*** Recorded data ***

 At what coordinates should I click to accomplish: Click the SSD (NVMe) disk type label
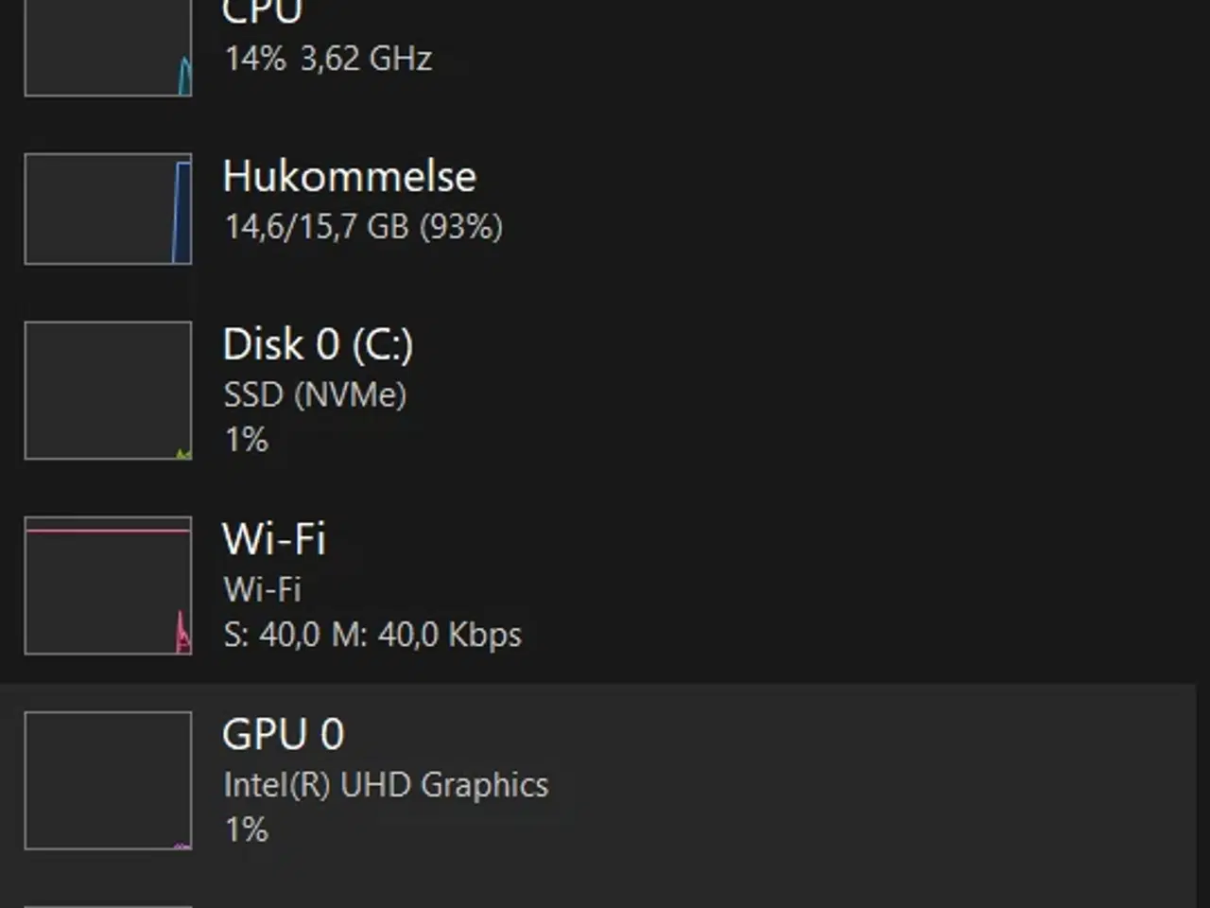(315, 394)
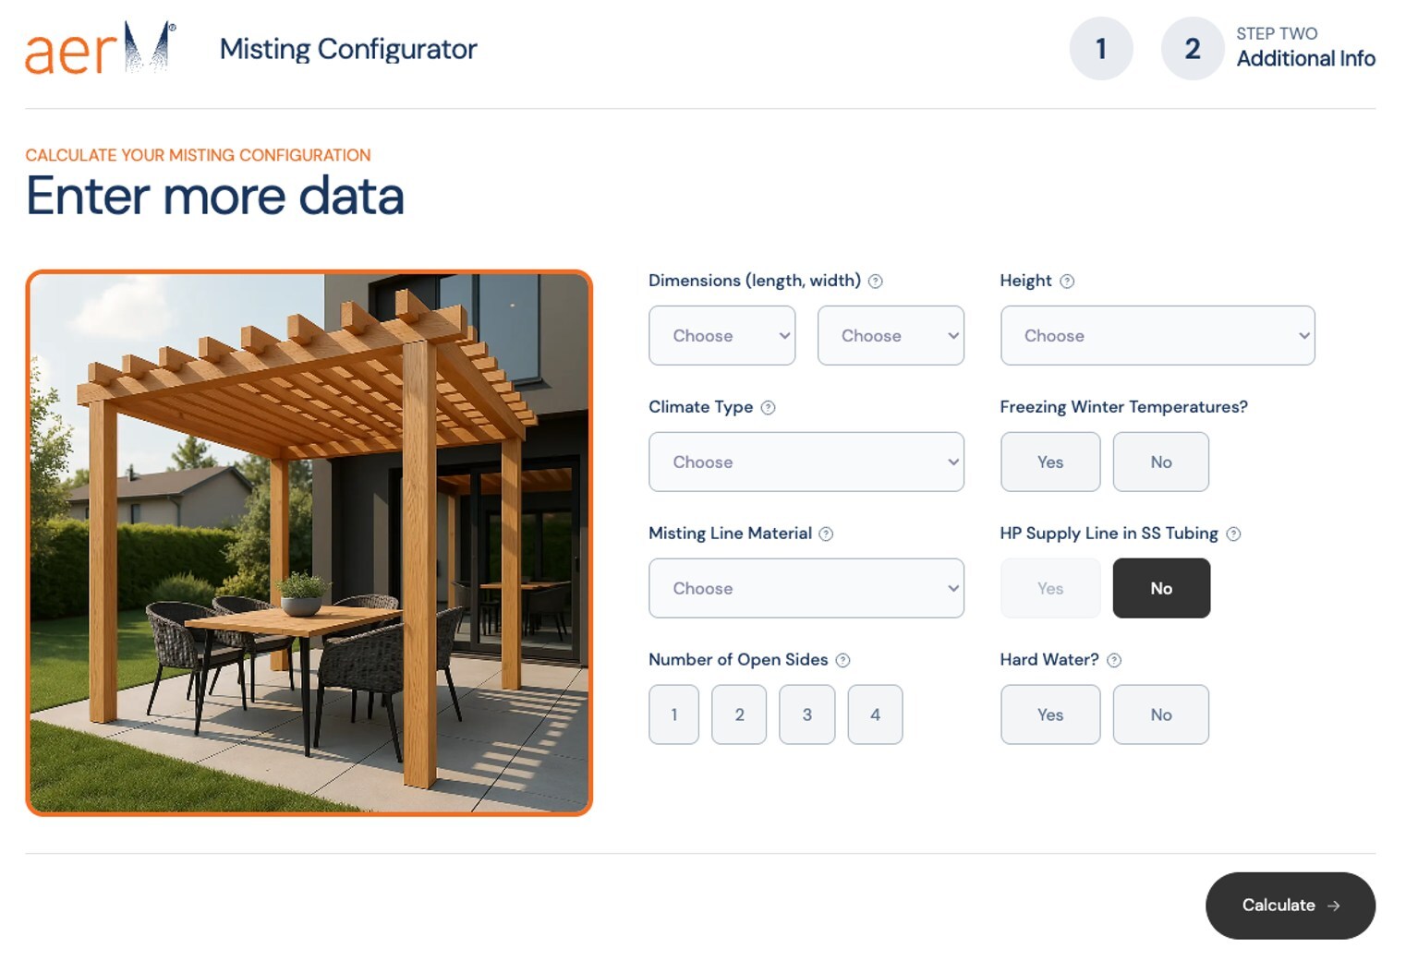
Task: Open the Hard Water help icon
Action: tap(1114, 661)
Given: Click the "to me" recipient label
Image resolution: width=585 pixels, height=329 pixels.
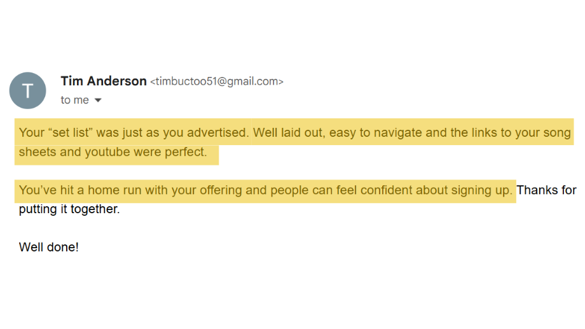Looking at the screenshot, I should [x=74, y=100].
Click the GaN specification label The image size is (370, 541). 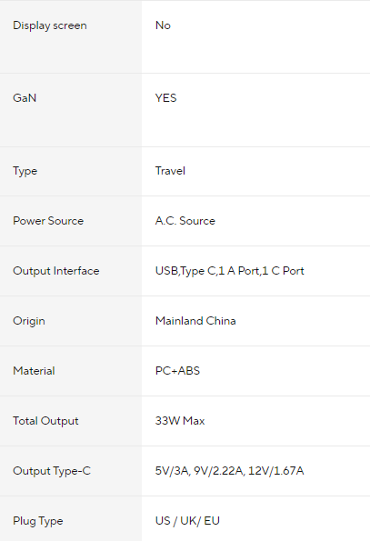25,98
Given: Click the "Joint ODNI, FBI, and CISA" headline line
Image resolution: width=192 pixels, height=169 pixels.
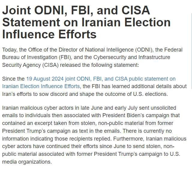Looking at the screenshot, I should 76,11.
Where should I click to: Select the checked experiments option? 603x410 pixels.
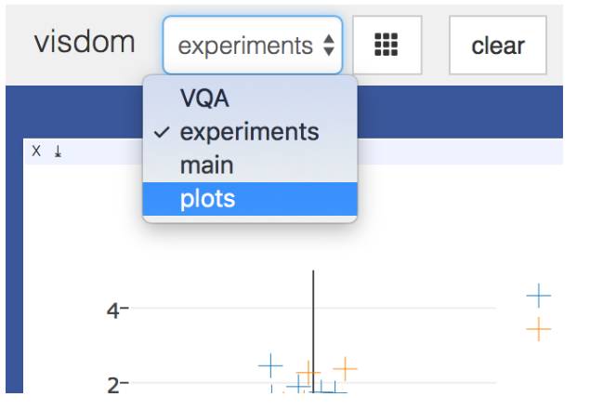coord(249,132)
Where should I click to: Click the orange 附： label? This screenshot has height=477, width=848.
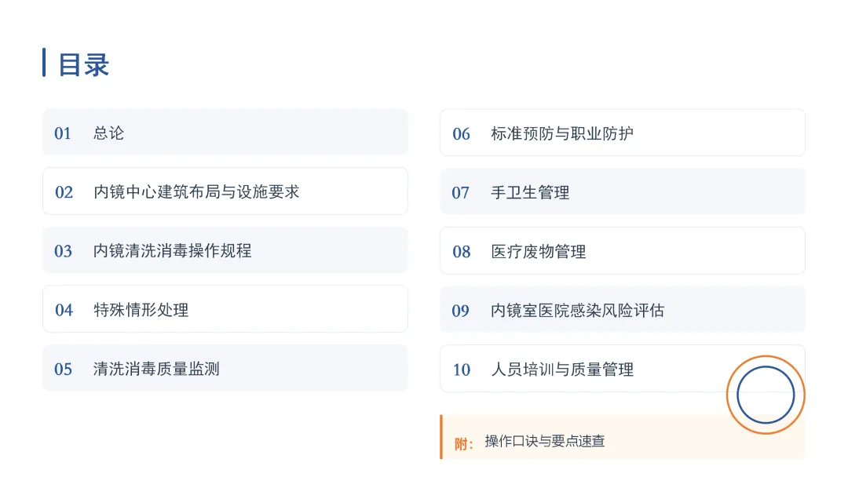[x=464, y=444]
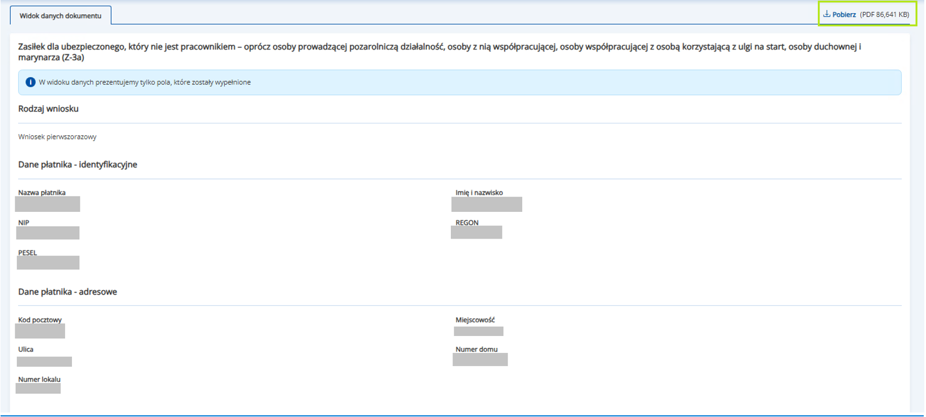Select the Dane płatnika - identyfikacyjne heading
Screen dimensions: 926x417
pyautogui.click(x=78, y=165)
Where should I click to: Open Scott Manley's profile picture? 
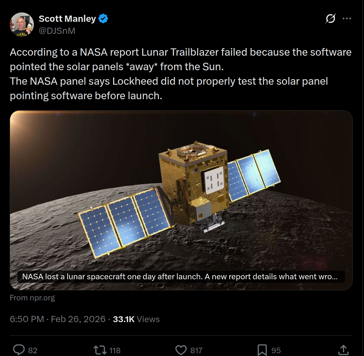click(22, 24)
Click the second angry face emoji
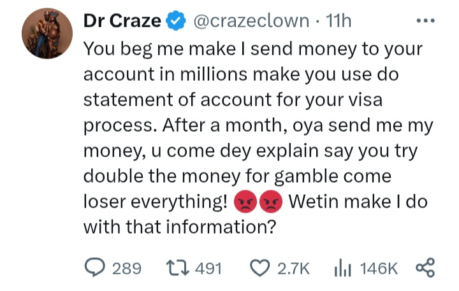The width and height of the screenshot is (459, 291). (270, 202)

*** End of Recorded data ***

- Your goal -
Wherever "Given" appears in a line of the entries, copy that line.

- Task solution -
Given: Click the "to me" recipient label
Given: Click the "Joint ODNI, FBI, and CISA" headline line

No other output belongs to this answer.